> RECORDED DATA:
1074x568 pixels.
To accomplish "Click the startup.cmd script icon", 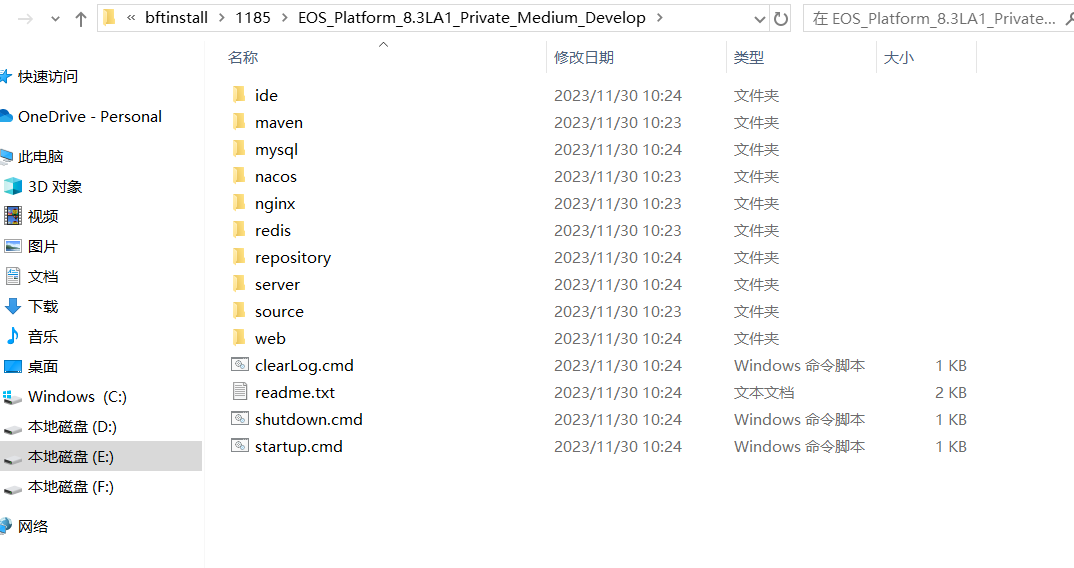I will 239,446.
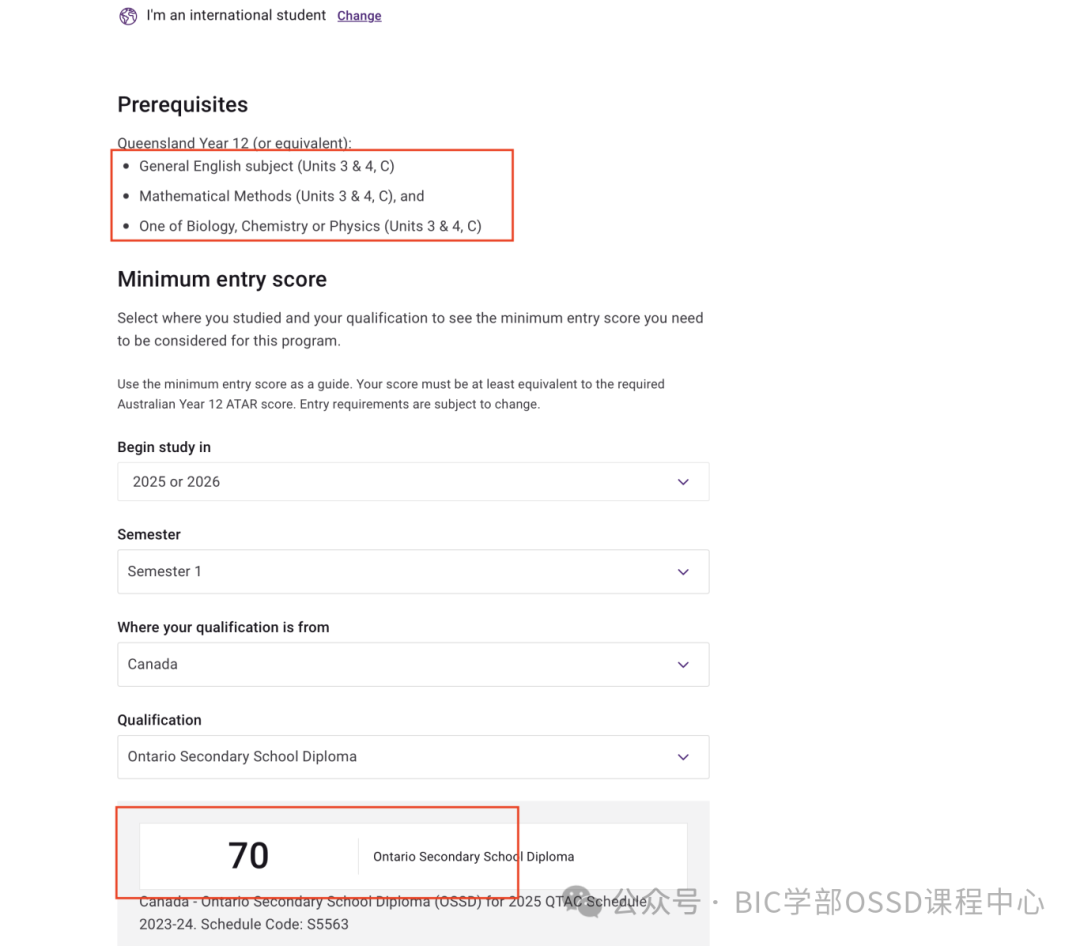1080x946 pixels.
Task: Click the chevron arrow in Qualification field
Action: [683, 757]
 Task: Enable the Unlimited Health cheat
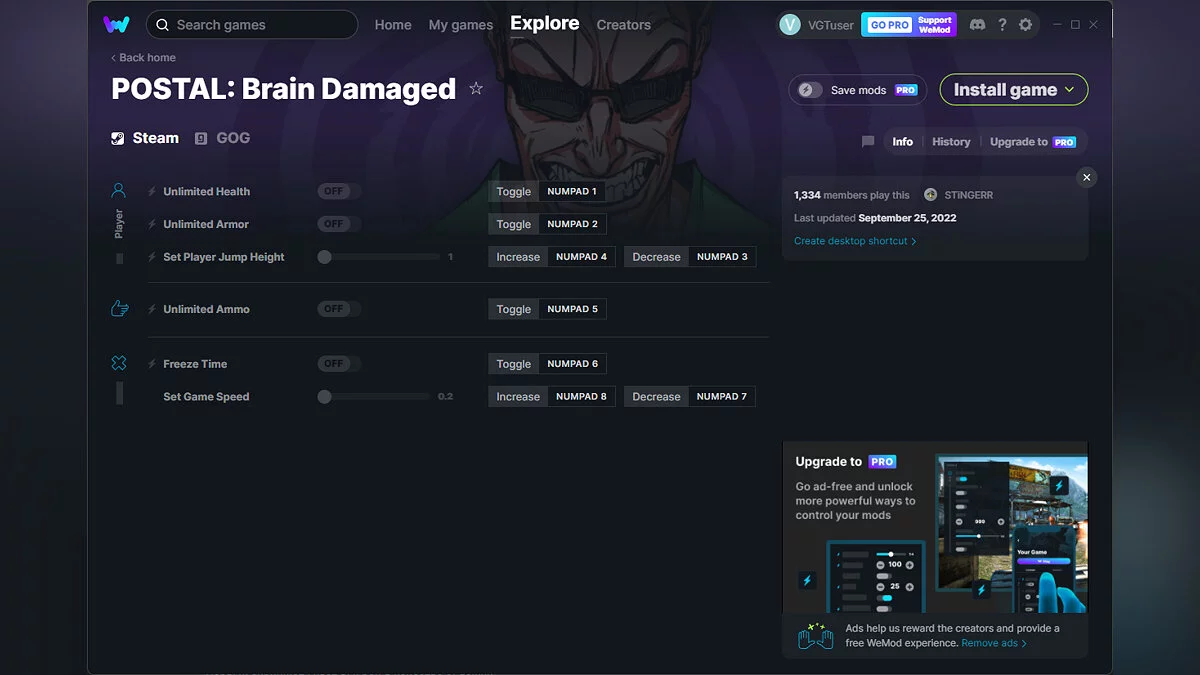(x=337, y=191)
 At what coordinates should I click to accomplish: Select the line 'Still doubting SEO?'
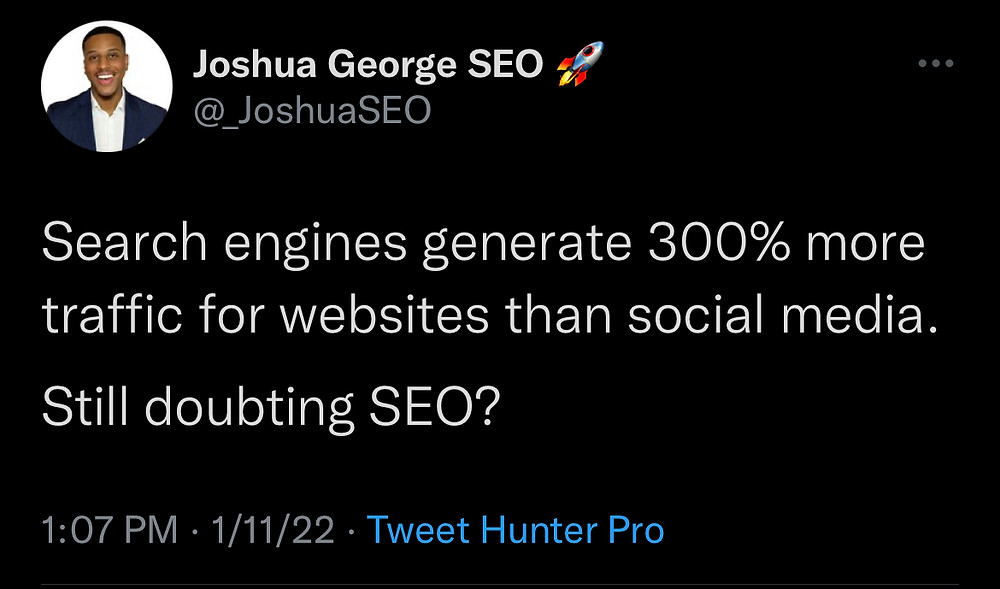(268, 407)
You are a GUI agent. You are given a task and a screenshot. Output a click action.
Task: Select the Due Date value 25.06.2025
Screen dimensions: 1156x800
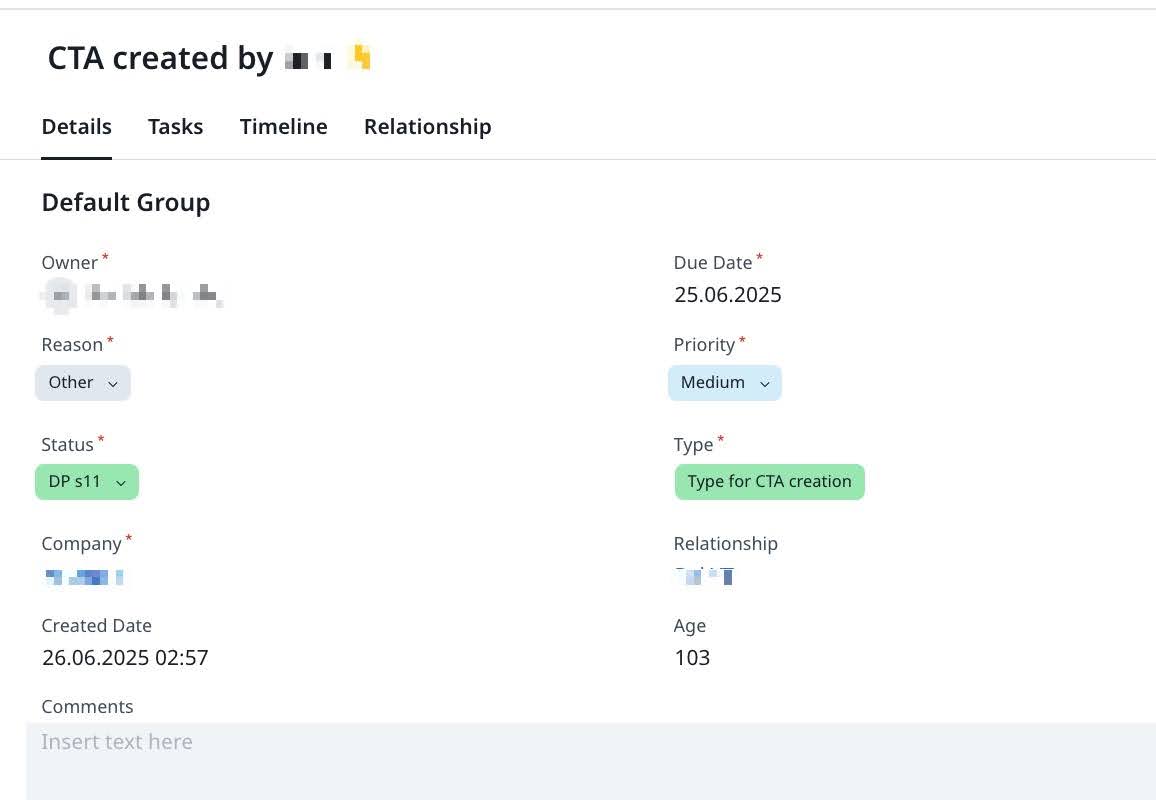point(727,294)
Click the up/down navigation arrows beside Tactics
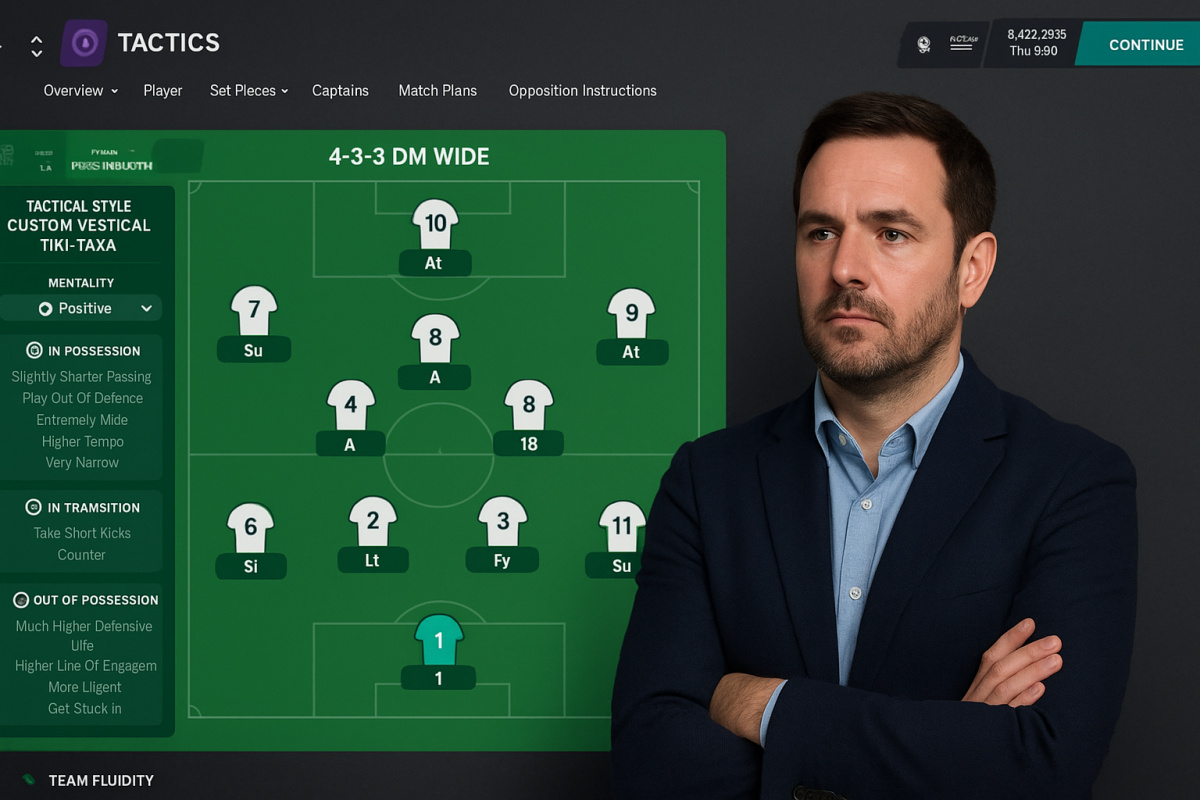The image size is (1200, 800). pos(37,46)
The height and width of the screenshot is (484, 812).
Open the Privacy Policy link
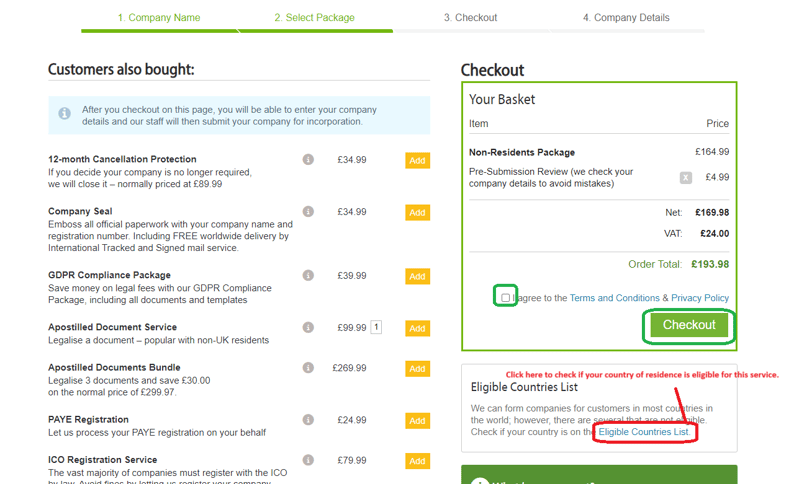pos(700,298)
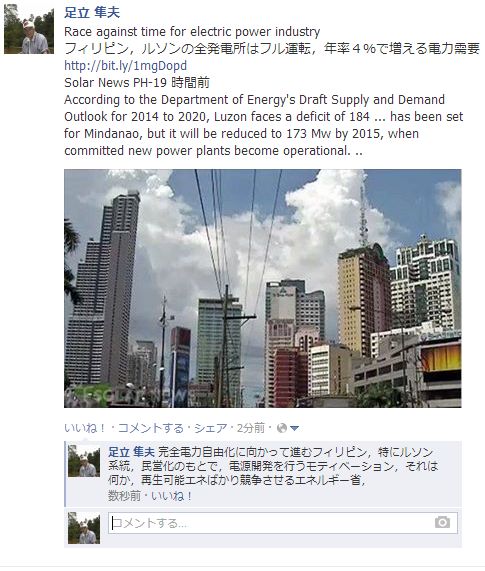Viewport: 485px width, 571px height.
Task: Like the post with いいね！
Action: click(85, 428)
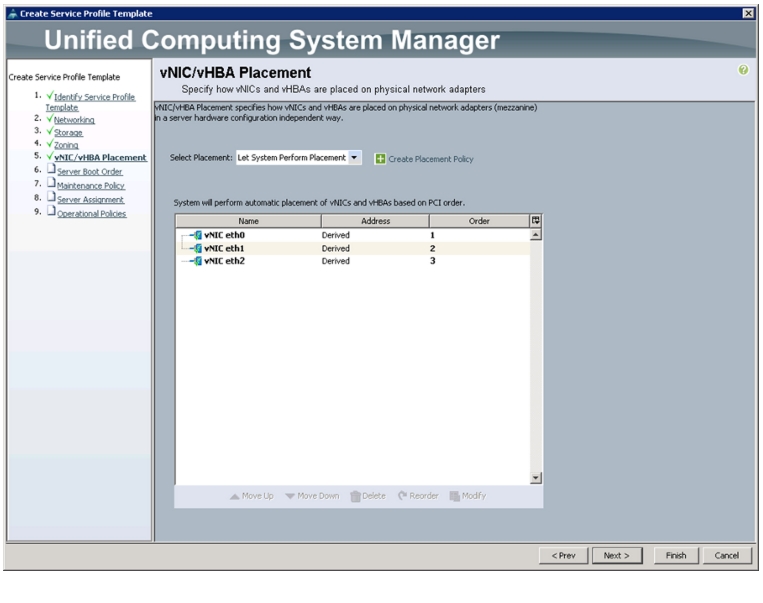Click the Next button
Viewport: 763px width, 603px height.
pyautogui.click(x=617, y=555)
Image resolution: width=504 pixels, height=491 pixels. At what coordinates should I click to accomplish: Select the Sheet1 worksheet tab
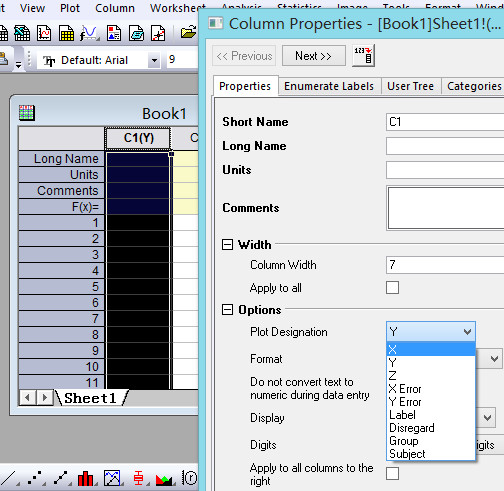click(x=90, y=398)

> AIM OF THE EXERCISE:
Render the part of the records that opens with the line containing "The height and" and closes with the line containing "pyautogui.click(x=617, y=555)" as a JSON list of strings, one per line, with blank lines dropped. Leave the pictures out of your answer.

> OUTPUT BELOW:
[
  "The height and width of the screenshot is (484, 812).",
  "Open the Privacy Policy link",
  "pos(700,298)",
  "Viewport: 485px width, 571px height.",
  "Task: Like the post with いいね！",
  "Action: click(85, 428)",
  "Click the Next button",
  "Viewport: 763px width, 603px height.",
  "pyautogui.click(x=617, y=555)"
]